Exercise = Convert the material below into a JSON list of strings with one string per line, omitting blank lines.

Given entries =

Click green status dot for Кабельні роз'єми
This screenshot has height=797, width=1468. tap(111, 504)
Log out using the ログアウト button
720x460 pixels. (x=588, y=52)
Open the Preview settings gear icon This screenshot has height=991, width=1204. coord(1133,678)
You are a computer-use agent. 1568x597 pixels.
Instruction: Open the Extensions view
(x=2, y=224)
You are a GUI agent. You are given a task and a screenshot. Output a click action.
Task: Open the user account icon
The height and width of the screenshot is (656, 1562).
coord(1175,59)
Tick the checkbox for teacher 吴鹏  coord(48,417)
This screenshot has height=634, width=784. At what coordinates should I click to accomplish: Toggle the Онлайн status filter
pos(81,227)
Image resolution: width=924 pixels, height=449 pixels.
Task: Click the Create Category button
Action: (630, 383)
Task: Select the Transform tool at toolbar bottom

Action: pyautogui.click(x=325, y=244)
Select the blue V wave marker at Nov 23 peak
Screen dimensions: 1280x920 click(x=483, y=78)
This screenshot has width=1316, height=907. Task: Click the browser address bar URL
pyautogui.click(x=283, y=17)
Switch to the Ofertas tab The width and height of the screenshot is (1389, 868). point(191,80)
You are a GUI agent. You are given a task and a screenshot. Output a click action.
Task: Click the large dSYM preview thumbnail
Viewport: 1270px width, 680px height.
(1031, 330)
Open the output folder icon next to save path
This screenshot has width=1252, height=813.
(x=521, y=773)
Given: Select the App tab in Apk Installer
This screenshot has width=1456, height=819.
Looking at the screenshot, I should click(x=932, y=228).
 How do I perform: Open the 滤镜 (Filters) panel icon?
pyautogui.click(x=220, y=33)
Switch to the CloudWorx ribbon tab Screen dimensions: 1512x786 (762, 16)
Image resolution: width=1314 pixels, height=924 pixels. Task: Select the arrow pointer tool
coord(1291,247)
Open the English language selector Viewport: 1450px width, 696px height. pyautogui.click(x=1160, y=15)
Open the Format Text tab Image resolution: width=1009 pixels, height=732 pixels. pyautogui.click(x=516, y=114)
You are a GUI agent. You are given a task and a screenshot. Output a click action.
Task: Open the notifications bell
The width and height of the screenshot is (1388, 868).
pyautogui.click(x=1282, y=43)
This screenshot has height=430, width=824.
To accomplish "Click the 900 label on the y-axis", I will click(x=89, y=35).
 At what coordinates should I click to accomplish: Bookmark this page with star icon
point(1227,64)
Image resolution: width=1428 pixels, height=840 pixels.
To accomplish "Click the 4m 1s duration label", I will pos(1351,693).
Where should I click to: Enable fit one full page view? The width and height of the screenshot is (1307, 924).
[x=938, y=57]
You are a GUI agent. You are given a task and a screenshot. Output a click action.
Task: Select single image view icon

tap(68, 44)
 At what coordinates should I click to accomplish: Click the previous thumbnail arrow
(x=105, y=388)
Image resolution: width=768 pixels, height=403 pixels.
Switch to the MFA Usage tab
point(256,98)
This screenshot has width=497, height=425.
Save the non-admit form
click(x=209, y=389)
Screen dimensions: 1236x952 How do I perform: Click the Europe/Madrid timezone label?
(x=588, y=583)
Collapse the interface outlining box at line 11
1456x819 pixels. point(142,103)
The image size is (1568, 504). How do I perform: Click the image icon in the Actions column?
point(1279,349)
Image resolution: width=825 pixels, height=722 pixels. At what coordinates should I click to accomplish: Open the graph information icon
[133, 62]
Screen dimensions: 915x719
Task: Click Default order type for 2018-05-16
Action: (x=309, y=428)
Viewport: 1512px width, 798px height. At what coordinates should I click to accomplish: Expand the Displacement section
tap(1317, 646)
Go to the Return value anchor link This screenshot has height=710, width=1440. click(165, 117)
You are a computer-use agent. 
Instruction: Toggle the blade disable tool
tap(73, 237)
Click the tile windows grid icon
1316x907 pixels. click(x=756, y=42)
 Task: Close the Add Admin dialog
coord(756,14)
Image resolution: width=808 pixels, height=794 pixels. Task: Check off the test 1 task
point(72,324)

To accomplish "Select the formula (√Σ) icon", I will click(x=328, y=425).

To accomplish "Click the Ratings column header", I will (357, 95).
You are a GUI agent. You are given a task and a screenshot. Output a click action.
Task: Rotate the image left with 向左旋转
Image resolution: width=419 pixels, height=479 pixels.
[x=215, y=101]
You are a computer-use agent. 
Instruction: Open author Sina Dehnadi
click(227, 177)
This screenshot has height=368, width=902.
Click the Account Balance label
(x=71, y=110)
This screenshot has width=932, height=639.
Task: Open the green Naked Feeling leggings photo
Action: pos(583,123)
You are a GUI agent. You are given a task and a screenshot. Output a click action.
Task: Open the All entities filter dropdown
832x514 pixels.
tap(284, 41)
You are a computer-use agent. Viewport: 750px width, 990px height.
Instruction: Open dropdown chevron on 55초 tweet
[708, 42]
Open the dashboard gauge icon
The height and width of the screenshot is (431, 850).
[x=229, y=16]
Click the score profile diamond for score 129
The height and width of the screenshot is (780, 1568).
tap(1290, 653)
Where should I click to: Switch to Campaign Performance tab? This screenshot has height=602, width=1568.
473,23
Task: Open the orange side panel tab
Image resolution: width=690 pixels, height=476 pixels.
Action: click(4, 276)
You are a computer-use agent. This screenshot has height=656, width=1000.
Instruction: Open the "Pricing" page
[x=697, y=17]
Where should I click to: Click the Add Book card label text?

Exercise response =
[
  "Click green status dot for Кабельні роз'єми",
  "This screenshot has height=797, width=1468. tap(111, 504)",
  "Log out using the ログアウト button",
  "720x460 pixels. (x=588, y=52)",
  "Open the Preview settings gear icon This screenshot has height=991, width=1204. coord(1133,678)",
  "You are a computer-use agent. 1568x597 pixels.",
  "Instruction: Open the Extensions view",
  "(x=2, y=224)",
  "You are a GUI agent. You are given a task and a screenshot. Output a click action.",
  "Task: Open the user account icon",
  "The height and width of the screenshot is (656, 1562).",
  "coord(1175,59)",
  "Tick the checkbox for teacher 吴鹏  coord(48,417)",
  "This screenshot has height=634, width=784. At what coordinates should I click to accomplish: Toggle the Онлайн status filter",
  "pos(81,227)",
  "Image resolution: width=924 pixels, height=449 pixels.",
  "Task: Click the Create Category button",
  "Action: (630, 383)",
  "Task: Select the Transform tool at toolbar bottom",
  "Action: pyautogui.click(x=325, y=244)",
  "Select the blue V wave marker at Nov 23 peak",
  "Screen dimensions: 1280x920 click(x=483, y=78)",
  "This screenshot has width=1316, height=907. Task: Click the browser address bar URL",
  "pyautogui.click(x=283, y=17)",
  "Switch to the Ofertas tab The width and height of the screenshot is (1389, 868). point(191,80)",
  "You are a GUI agent. You are given a task and a screenshot. Output a click action.",
  "Task: Click the large dSYM preview thumbnail",
  "Viewport: 1270px width, 680px height.",
  "(1031, 330)",
  "Open the output folder icon next to save path",
  "This screenshot has width=1252, height=813.",
  "(x=521, y=773)",
  "Given: Select the App tab in Apk Installer",
  "This screenshot has width=1456, height=819.",
  "Looking at the screenshot, I should click(x=932, y=228).",
  " How do I perform: Open the 滤镜 (Filters) panel icon?",
  "pyautogui.click(x=220, y=33)",
  "Switch to the CloudWorx ribbon tab Screen dimensions: 1512x786 (762, 16)",
  "Image resolution: width=1314 pixels, height=924 pixels. Task: Select the arrow pointer tool",
  "coord(1291,247)",
  "Open the English language selector Viewport: 1450px width, 696px height. pyautogui.click(x=1160, y=15)",
  "Open the Format Text tab Image resolution: width=1009 pixels, height=732 pixels. pyautogui.click(x=516, y=114)",
  "You are a GUI agent. You are given a task and a screenshot. Output a click action.",
  "Task: Open the notifications bell",
  "The width and height of the screenshot is (1388, 868).",
  "pyautogui.click(x=1282, y=43)",
  "This screenshot has height=430, width=824.",
  "To accomplish \"Click the 900 label on the y-axis\", I will click(x=89, y=35).",
  " At what coordinates should I click to accomplish: Bookmark this page with star icon",
  "point(1227,64)",
  "Image resolution: width=1428 pixels, height=840 pixels.",
  "To accomplish \"Click the 4m 1s duration label\", I will pos(1351,693).",
  "Where should I click to: Enable fit one full page view? The width and height of the screenshot is (1307, 924).",
  "[x=938, y=57]",
  "You are a GUI agent. You are given a task and a screenshot. Output a click action.",
  "Task: Select single image view icon",
  "tap(68, 44)",
  " At what coordinates should I click to accomplish: Click the previous thumbnail arrow",
  "(x=105, y=388)",
  "Image resolution: width=768 pixels, height=403 pixels.",
  "Switch to the MFA Usage tab",
  "point(256,98)",
  "This screenshot has width=497, height=425.",
  "Save the non-admit form",
  "click(x=209, y=389)",
  "Screen dimensions: 1236x952 How do I perform: Click the Europe/Madrid timezone label?",
  "(x=588, y=583)",
  "Collapse the interface outlining box at line 11",
  "1456x819 pixels. point(142,103)",
  "The image size is (1568, 504). How do I perform: Click the image icon in the Actions column?",
  "point(1279,349)",
  "Image resolution: width=825 pixels, height=722 pixels. At what coordinates should I click to accomplish: Open the graph information icon",
  "[133, 62]",
  "Screen dimensions: 915x719",
  "Task: Click Default order type for 2018-05-16",
  "Action: (x=309, y=428)",
  "Viewport: 1512px width, 798px height. At what coordinates should I click to accomplish: Expand the Displacement section",
  "tap(1317, 646)",
  "Go to the Return value anchor link This screenshot has height=710, width=1440. click(165, 117)",
  "You are a computer-use agent. ",
  "Instruction: Toggle the blade disable tool",
  "tap(73, 237)",
  "Click the tile windows grid icon",
  "1316x907 pixels. click(x=756, y=42)",
  " Task: Close the Add Admin dialog",
  "coord(756,14)",
  "Image resolution: width=808 pixels, height=794 pixels. Task: Check off the test 1 task",
  "point(72,324)",
  "To accomplish \"Select the formula (√Σ) icon\", I will click(x=328, y=425).",
  "To accomplish \"Click the Ratings column header\", I will (357, 95).",
  "You are a GUI agent. You are given a task and a screenshot. Output a click action.",
  "Task: Rotate the image left with 向左旋转",
  "Image resolution: width=419 pixels, height=479 pixels.",
  "[x=215, y=101]",
  "You are a computer-use agent. ",
  "Instruction: Open author Sina Dehnadi",
  "click(227, 177)",
  "This screenshot has height=368, width=902.",
  "Click the Account Balance label",
  "(x=71, y=110)",
  "This screenshot has width=932, height=639.",
  "Task: Open the green Naked Feeling leggings photo",
  "Action: pos(583,123)",
  "You are a GUI agent. You are given a task and a screenshot. Output a click action.",
  "Task: Open the All entities filter dropdown",
  "832x514 pixels.",
  "tap(284, 41)",
  "You are a computer-use agent. Viewport: 750px width, 990px height.",
  "Instruction: Open dropdown chevron on 55초 tweet",
  "[708, 42]",
  "Open the dashboard gauge icon",
  "The height and width of the screenshot is (431, 850).",
  "[x=229, y=16]",
  "Click the score profile diamond for score 129",
  "The height and width of the screenshot is (780, 1568).",
  "tap(1290, 653)",
  "Where should I click to: Switch to Campaign Performance tab? This screenshot has height=602, width=1568.",
  "473,23",
  "Task: Open the orange side panel tab",
  "Image resolution: width=690 pixels, height=476 pixels.",
  "Action: click(4, 276)",
  "You are a computer-use agent. This screenshot has height=656, width=1000.",
  "Instruction: Open the \"Pricing\" page",
  "[x=697, y=17]",
  "Where should I click to: Click the Add Book card label text?"
]